Dental implants are artificial tooth roots used by cosmetic dentists to provide foundations for permanent or removable replacement teeth. Inserting dental implants is one of the more complicated procedures in periodontology, a specialized class of dentistry. Dentists only recommend dental implants in extreme cases wherein a tooth is too bad to treat or a danger to the rest of the mouth.
Dental labs strive to make the often-confusing procedure of dental implants something more understandable and easier to embrace as an option for their dental needs. In an effort to take a step in that direction, this is the outline for the procedure of dental implants.
The First Stage
The procedure for dental implants involves three stages, requiring three different surgeries. The first stage is the removal of the tooth root. If you’re imagining something like the time you lost your baby teeth, you’re sorely mistaken. The tooth root is the part of your tooth attached to the skull underneath your gums. The periodontologist will be removing something so ingrained in you that it normally remains intact long after you’re dead.

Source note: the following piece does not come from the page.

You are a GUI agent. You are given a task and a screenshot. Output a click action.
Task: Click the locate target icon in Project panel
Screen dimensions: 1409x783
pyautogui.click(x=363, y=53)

After successfully removing the root, the implant flush will then be buried into the bone underneath the gum. The flush will serve as the base of the implant, and will keep the three-piece artificial tooth stable. After implantation of the flush, the mouth will be given time to heal to let the bone integrate the flush into itself.
The Second Stage
After full integration of the flush into the bone, the patient comes back for the second stage. The periodontologist removes the gum covering the flush, and attaches a post called an abutment. This piece will serve as the collar, or holding piece, for the artificial tooth. An abutment can be stock manufactured or custom molded by your dentist in a laboratory. After the attachment of the abutment, the gum will be allowed to heal around it. While it’s healing, it’s important to keep it from being impacted by other teeth while chewing, to prevent it from being knocked out of place or damaging the flush underneath.
The Third Stage
The third and final stage is the attachment of the artificial tooth itself. This is done after the periodontologist makes sure that the flush and post have successfully integrated and the surrounding bone and tissue are completely healed. No anesthetics are necessary for the third stage; it’s as simple as putting a cap on a bottle.
Implant dentistry has come a long way since the days of tying a string to the door, with the constant march of dental technology it won’t be long until everybody will have a reason to smile.